Mit Ayad Akhtar hat man sich den in den USA wohl derzeit am heißesten gehandelten Dramatiker ausgesucht. Der wiederum verhandelt in seinem viel gespielten Stück »Der Fall McNeal« das omnipräsente und anscheinend auch allseits auf Interesse stoßende Thema Künstliche Intelligenz. Daniel Kehlmann heißt Akhtars nicht minder berühmter Übersetzer. Auch Regisseur András Dömötör ist an dem Haus längst kein Unbekannter mehr. Und mit Ulrich Matthes hat man den Star des Ensembles auf die Bühne gestellt.

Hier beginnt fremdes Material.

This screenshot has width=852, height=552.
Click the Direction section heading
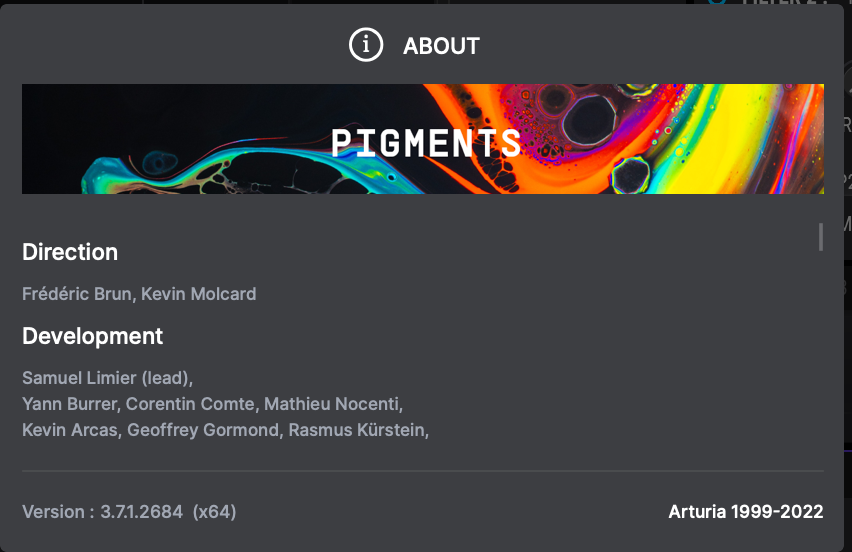click(70, 252)
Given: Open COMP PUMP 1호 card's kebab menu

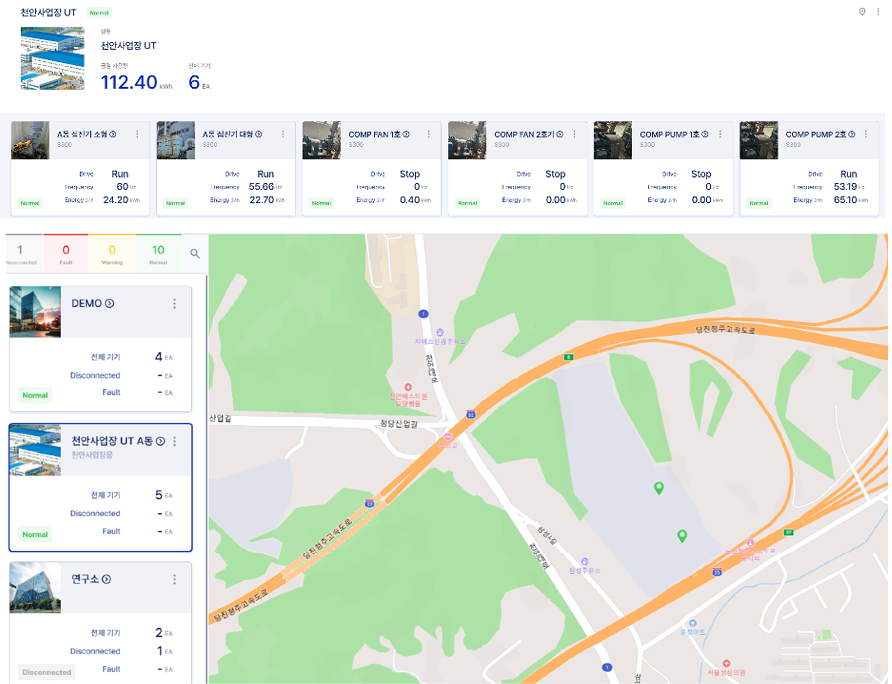Looking at the screenshot, I should [719, 134].
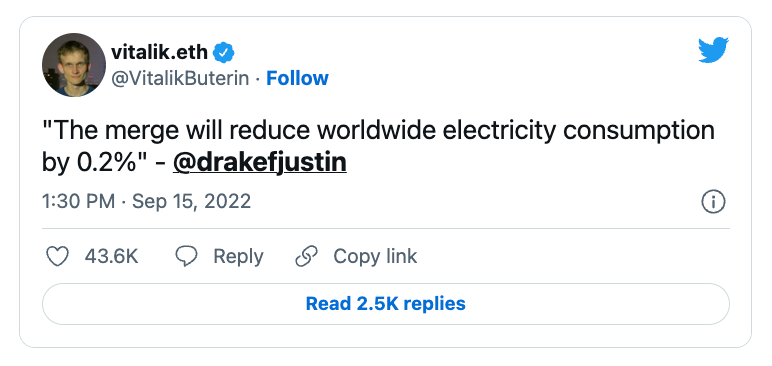Click the "by 0.2%" quoted text
The width and height of the screenshot is (772, 366).
coord(89,163)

Allein, das große Theaterglück wartet hier nicht. Die Titelfigur Jacob McNeal, die Matthes vorbehalten ist, ist ein gealterter Schriftsteller, den der Alkoholismus das Leben zu kosten droht. Ein Mann wie aus einer anderen Zeit und nicht willens, das Spiel der politischen Korrektheit, ach, das ist zu viel gesagt, des Anstands eher, mitzuspielen. Nur ein Anruf aus Stockholm kann den abgeklärten McNeal aus der Fassung bringen. Der Nobelpreis. Was für eine Nachricht.

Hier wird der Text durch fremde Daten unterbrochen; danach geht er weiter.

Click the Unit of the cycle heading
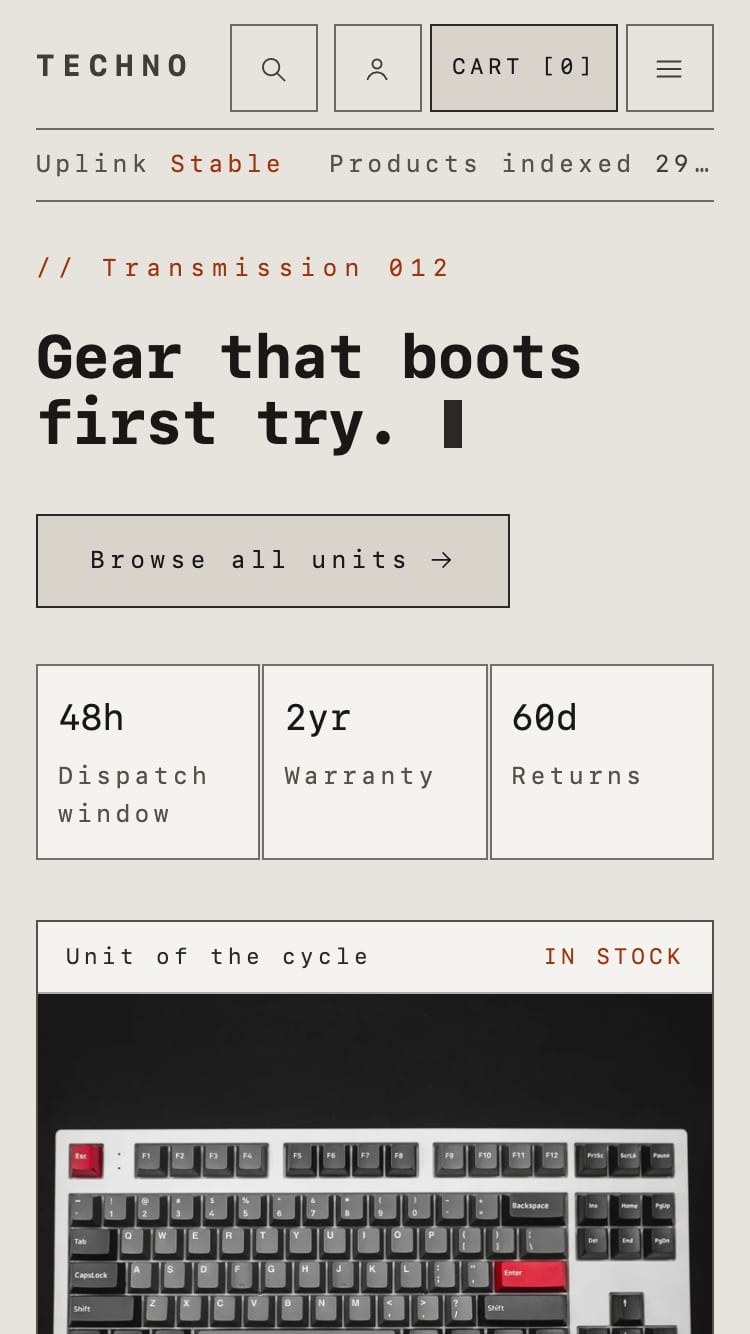 tap(217, 957)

Schon deutlich vitaler schimpft der alte Mann jetzt auf die Tücken der Künstlichen Intelligenz, die heute schöpft, was früher exzeptionelle Künstler in harter Arbeit geleistet haben. Aber ist das Prinzip des Datensammelns und -verwertens durch die Hochtechnologie so gänzlich anders als das künstlerische Prinzip der Variation, Bearbeitung, Fortschreibung, mit der sich McNeal auf die Klassiker stürzt?

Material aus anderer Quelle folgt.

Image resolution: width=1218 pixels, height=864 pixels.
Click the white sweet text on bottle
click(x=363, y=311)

Und schon stellt sich heraus, dass er nicht nur Ovid und Shakepespeare beklaut, sondern auch seine verstorbene Frau. Akhtar strickt dazu eine etwas abgeschmackte Inzestgeschichte zwischen Mutter und Sohn.
Es steht ja außer Frage: Dialoge schreiben, Szenen entwerfen kann Akhtar. Und Matthes weiß, wie man eine solche Rolle füllt. Aber das kleine Kammerspiel mit scheinbar großen Themen ist doch reichlich konventionell. Gelegentlich scheint ein wenig Witz auf; doch die Spieler gehen bereitwillig darüber hinweg. Auch die psychologisierende Spielweise, von der man nicht wusste, dass sie zu Dömötörs Regiebesteck gehört, erscheint hier in biederer Variante. Sie kommt zwar gewiss Matthes’ Neigung entgegen, aber lässt die anderen Darsteller, in den meisten Fällen Neuzugänge, unangenehm alt aussehen.
Nächste Vorstellungen: 3., 5. und 10.10.